According to the latest figures released by the UK's Council of Mortgage Lenders (CML), the UK buy-to-let property sector saw a huge growth in popularity 2006. Throughout this period, 330,000 new investors took out buy-to-let mortgage in the UK: worth a cumulative total of £38.4 billion. This represents a 48 percent rise in the number of buy-to-let investors and a 57 percent increase in the value of buy-to-let mortgages from the previous year's figure.

Moreover, the CML’s figures also show that in the last six months of 2006 British mortgage lenders lent a whopping £21 billion to buy-to-let investors. This represents the largest amount lent to buy-to-let investors in the UK since records were first kept in 1998.

Commenting on the latest figures to be released, Michael Coogan, Director-General of the CML, said that: "The buy-to-let market has performed even more strongly than the wider market over the course of 2006. With evidence from other sources of strong tenant demand, rising rents and falling void periods, buy-to-let looks set to continue to remain popular and successful."

Buy-to-let mortgages, where landlords borrow money from UK mortgage lenders in order to purchase properties that they then rent out to tenants, now account for approximately 9 percent of all mortgage lending in the UK – with an estimated total outstanding 850,000 buy-to-let mortgages worth in the region of £94.8 billion. Total mortgage lending in the UK last year was £346 billion.

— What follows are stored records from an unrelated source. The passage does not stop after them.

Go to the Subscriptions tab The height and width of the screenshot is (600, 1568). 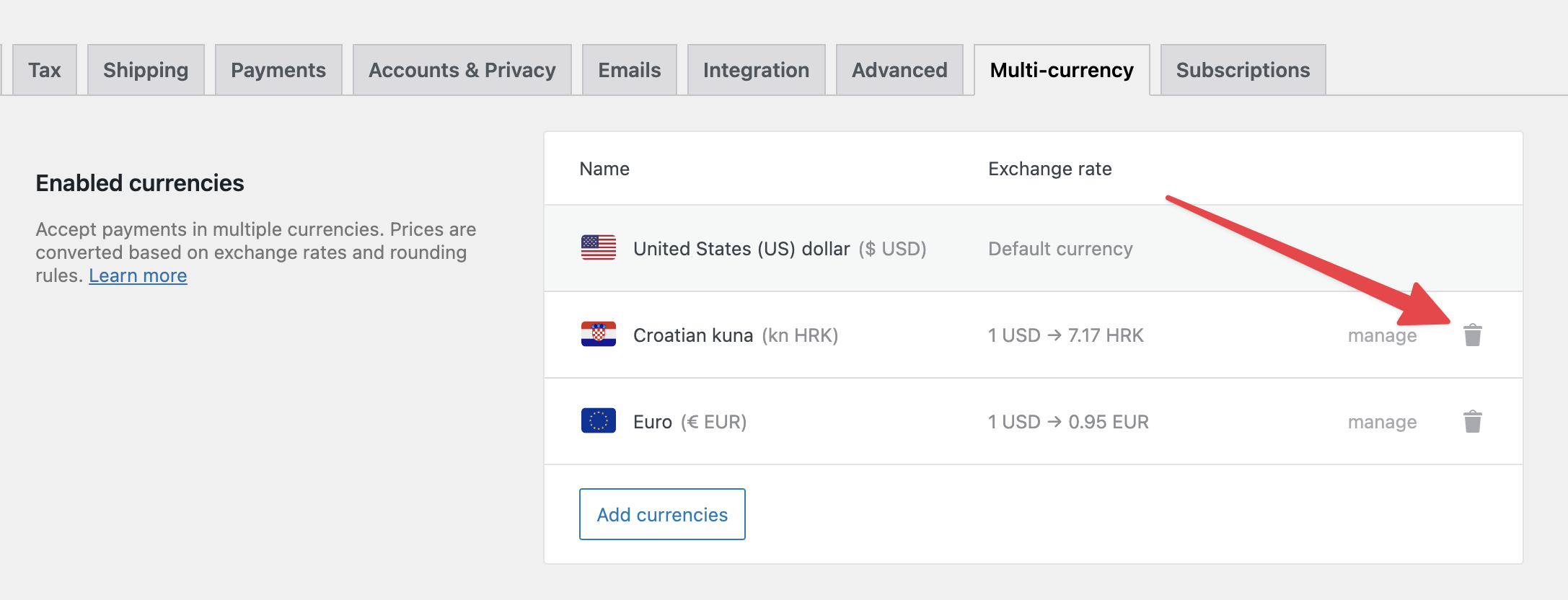pos(1243,70)
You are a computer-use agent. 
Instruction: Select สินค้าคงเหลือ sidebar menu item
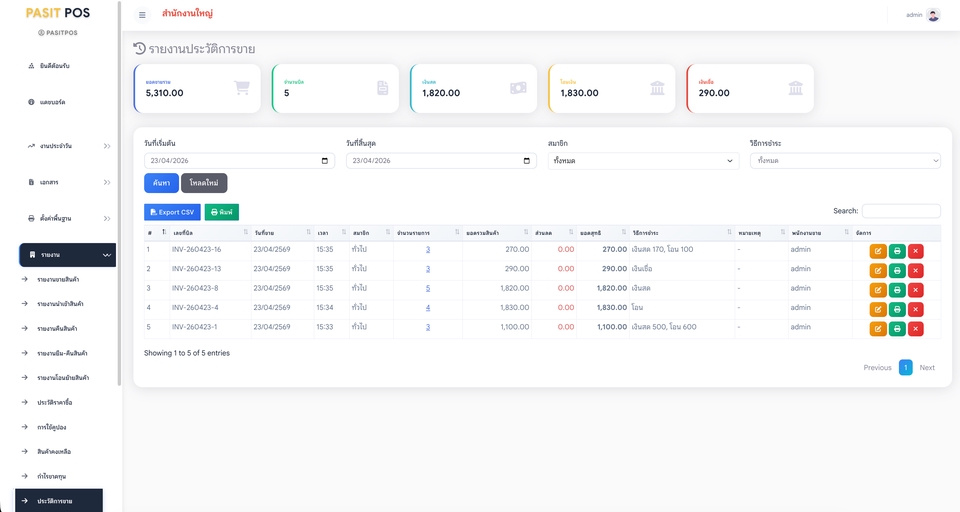[54, 451]
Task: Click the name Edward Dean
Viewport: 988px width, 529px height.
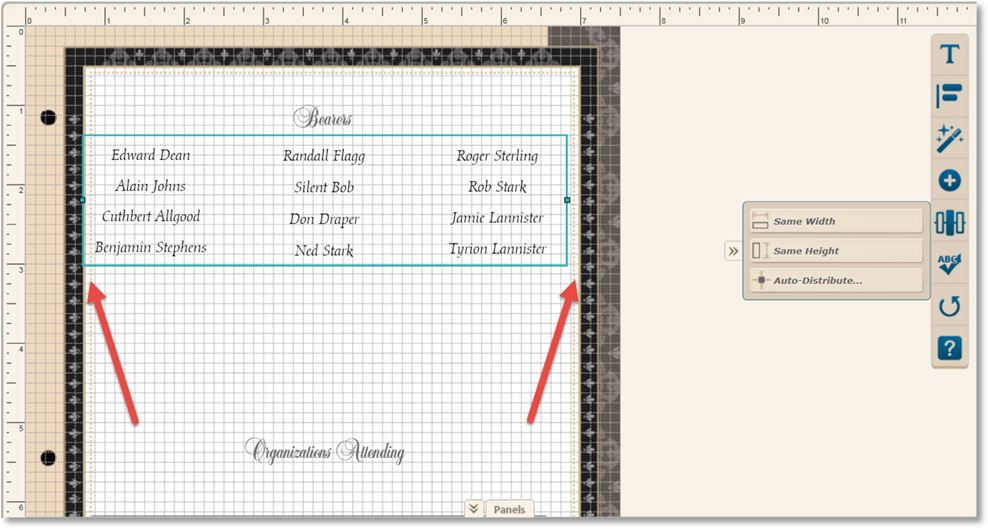Action: point(150,156)
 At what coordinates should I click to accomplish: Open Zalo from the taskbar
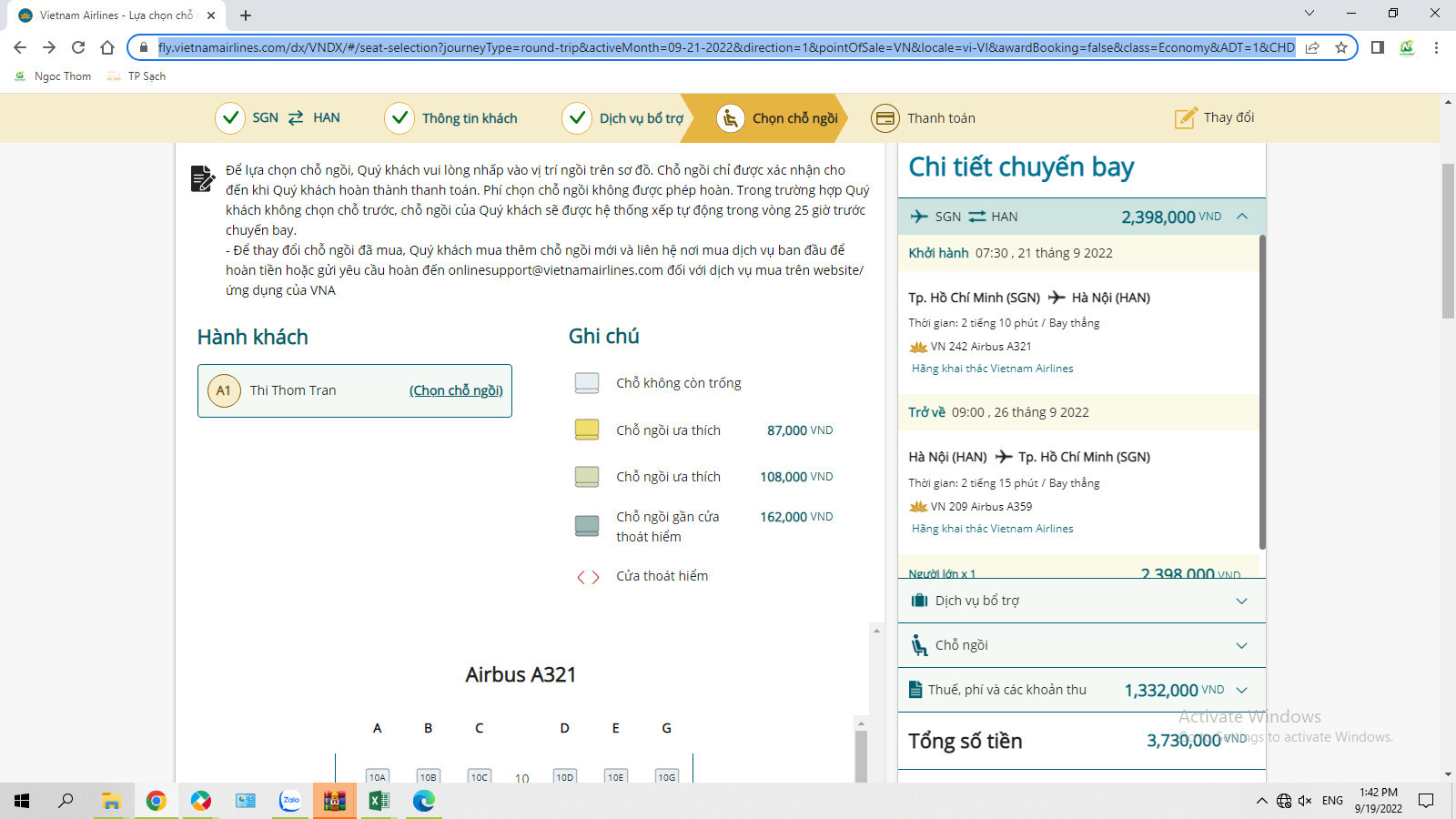click(289, 801)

Not everyone, however, is happy with the latest developments in the UK's buy-to-let mortgage sector. Opponents of the scheme say that mortgage lenders in the UK are now too free in providing buy-to-let mortgages and that landlords who fail to rent their property, or who are faced with prolonged void periods, are faced with repossessions and long-term money problems.

However, the CML's figures would appear to refute this as they actually show a fall in mortgage areas for buy-to-let mortgages in 2006 – with only 1,142 buy-to-let properties being repossessed in 2006. This equates to 0.14 percent of all buy-to-let mortgages and is slightly lower than the number of repossession in the wider mortgage market, which stood at 0.15 percent for 2006.

Nonetheless, Nigel Terrington, chief executive of Paragon, who along with Bradford & Bingley and HBOS are the biggest providers of buy-to-let mortgages in the UK, sees only further growth in the buy-to-let mortgage sector.

Following the release of these latest figures by the CML, Terrington issued a statement in which he said: "Tenant demand is driving the market forward. Rising immigration, growing household numbers, expanding student population and the increasing tendency of young people to defer their first home purchase all mean there is a need for greater flexibility in our housing stock."